WHAT NEEDS TO BE DONE:
Where does the word "Expand" appear in the entries below? Copy each line that holds it.

RECORDS:

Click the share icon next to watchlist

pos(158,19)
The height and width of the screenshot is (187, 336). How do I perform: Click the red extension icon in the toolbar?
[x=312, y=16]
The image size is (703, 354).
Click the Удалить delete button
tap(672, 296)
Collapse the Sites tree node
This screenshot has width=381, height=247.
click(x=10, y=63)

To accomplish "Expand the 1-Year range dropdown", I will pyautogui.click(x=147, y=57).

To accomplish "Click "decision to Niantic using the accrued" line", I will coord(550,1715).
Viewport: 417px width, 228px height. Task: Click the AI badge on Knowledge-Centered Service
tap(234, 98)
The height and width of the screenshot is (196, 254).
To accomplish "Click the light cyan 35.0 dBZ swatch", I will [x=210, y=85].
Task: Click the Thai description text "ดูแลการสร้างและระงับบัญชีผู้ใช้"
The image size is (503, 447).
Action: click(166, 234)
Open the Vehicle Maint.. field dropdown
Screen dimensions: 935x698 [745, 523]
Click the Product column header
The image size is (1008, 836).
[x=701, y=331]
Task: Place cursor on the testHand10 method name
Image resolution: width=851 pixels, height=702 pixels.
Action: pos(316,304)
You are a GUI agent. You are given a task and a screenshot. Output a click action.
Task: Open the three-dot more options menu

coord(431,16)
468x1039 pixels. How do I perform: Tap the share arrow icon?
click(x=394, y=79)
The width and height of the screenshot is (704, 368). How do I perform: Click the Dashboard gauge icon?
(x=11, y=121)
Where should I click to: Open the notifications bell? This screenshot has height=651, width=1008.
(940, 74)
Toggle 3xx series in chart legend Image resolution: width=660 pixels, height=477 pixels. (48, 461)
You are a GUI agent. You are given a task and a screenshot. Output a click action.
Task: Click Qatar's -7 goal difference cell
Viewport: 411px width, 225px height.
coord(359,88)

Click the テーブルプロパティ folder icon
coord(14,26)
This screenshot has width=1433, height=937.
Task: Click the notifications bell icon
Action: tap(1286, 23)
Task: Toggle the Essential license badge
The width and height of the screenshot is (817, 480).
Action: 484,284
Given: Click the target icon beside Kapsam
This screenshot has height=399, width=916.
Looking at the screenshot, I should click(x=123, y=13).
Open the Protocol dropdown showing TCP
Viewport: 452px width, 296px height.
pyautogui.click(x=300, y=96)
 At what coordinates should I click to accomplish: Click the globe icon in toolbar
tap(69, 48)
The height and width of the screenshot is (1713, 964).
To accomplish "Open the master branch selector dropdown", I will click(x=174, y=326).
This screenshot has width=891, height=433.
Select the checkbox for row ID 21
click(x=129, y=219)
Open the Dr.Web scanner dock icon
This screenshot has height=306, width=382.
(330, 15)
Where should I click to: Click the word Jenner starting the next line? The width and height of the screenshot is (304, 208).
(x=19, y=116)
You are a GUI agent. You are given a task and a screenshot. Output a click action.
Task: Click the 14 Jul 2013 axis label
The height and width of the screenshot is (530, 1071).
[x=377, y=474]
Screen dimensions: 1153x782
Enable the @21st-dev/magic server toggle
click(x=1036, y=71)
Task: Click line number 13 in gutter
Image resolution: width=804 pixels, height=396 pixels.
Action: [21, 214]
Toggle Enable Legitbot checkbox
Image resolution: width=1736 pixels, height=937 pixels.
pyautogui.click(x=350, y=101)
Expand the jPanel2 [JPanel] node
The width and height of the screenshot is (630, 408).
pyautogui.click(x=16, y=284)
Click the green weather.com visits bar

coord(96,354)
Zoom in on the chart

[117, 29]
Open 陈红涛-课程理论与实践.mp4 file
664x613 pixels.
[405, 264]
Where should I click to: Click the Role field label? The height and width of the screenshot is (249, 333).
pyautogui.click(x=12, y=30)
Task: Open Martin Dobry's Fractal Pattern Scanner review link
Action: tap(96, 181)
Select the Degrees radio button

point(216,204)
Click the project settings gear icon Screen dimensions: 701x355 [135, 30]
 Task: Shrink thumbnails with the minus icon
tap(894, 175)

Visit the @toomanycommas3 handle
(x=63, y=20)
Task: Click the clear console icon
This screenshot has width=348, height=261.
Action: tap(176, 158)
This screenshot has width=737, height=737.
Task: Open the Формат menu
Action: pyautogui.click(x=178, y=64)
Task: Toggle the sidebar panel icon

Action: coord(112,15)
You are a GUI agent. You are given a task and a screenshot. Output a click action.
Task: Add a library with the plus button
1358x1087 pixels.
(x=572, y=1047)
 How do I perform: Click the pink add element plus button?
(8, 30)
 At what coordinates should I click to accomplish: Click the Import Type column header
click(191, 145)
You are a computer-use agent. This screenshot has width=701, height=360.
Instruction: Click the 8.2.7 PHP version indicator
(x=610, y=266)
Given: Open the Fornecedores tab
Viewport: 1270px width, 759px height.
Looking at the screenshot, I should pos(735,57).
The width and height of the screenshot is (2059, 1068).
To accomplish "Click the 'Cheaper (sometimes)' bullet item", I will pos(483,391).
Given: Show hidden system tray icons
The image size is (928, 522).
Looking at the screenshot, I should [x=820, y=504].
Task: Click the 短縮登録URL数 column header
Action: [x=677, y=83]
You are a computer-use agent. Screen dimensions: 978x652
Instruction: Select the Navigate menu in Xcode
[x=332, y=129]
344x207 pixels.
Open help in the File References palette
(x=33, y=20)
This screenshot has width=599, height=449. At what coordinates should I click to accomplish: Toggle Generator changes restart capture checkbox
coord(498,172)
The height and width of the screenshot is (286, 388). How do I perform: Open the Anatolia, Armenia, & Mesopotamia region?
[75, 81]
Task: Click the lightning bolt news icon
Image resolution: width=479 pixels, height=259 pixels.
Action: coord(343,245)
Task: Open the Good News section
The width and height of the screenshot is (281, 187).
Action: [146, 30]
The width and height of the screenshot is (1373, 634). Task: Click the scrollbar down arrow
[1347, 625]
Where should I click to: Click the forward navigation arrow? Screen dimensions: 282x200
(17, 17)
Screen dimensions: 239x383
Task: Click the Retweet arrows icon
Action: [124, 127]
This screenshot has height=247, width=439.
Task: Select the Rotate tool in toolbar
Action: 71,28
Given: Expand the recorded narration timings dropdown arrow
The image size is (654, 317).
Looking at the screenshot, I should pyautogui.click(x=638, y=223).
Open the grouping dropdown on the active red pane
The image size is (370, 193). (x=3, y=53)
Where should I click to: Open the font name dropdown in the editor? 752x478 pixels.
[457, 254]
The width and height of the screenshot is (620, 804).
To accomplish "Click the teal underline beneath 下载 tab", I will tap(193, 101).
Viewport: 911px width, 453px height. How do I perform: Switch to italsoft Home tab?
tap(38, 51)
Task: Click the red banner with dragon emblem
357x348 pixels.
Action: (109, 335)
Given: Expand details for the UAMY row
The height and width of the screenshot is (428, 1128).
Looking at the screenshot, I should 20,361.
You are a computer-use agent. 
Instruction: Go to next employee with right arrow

SOLUTION TO THIS PROBLEM:
To accomplish "Expand the 1-Year range dropdown", I will pyautogui.click(x=147, y=57).
Expand the jPanel2 [JPanel] node
Given: Expand the recorded narration timings dropdown arrow
Given: Expand details for the UAMY row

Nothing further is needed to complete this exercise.